• **Work instruction**
Give back a single figure: the number of lines in the entries below that contain "akzeptieren".

• **Information given**

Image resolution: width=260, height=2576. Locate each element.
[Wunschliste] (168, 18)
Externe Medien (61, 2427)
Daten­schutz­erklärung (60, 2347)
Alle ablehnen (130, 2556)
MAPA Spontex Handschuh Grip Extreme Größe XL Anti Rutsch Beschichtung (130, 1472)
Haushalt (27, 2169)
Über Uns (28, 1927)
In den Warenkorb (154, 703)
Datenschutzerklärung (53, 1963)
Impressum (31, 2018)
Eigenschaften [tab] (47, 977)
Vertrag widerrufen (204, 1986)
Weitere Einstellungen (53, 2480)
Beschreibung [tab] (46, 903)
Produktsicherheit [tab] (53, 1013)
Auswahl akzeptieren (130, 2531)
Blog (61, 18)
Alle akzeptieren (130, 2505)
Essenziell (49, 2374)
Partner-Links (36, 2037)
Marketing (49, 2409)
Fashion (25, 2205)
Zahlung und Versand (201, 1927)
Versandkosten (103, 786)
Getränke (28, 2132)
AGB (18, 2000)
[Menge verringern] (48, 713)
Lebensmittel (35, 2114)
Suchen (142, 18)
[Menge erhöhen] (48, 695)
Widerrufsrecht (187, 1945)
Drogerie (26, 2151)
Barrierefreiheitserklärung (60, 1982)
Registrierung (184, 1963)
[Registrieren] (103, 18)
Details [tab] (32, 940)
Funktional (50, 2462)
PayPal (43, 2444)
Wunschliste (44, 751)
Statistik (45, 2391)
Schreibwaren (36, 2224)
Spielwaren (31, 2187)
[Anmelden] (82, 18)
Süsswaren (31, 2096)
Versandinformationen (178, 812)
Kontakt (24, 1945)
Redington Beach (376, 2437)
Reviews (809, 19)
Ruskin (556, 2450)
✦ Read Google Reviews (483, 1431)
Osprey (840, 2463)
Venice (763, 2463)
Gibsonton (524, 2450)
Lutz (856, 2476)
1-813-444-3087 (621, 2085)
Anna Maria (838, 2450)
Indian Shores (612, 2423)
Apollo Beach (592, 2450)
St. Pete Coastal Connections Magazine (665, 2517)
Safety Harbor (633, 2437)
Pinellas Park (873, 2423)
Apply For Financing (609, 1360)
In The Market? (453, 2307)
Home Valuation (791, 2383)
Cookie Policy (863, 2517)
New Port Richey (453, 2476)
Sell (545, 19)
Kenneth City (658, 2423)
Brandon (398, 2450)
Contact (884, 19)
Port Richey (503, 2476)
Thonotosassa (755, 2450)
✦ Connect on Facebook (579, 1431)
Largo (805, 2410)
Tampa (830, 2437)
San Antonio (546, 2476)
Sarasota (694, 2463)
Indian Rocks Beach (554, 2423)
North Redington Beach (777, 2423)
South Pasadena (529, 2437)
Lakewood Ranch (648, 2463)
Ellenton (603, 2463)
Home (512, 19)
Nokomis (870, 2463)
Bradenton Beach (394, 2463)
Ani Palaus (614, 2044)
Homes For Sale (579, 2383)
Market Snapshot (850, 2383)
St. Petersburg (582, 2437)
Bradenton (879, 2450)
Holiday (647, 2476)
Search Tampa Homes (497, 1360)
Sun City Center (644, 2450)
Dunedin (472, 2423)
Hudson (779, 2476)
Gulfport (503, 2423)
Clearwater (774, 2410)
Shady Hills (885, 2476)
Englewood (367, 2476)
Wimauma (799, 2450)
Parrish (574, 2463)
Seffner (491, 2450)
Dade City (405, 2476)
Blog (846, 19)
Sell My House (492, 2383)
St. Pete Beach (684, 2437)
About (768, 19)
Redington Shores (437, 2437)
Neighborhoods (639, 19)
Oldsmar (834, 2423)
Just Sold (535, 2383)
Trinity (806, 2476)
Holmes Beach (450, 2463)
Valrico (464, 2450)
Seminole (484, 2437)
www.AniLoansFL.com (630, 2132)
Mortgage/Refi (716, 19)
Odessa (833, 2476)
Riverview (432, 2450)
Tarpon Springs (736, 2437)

• **Exercise solution**
2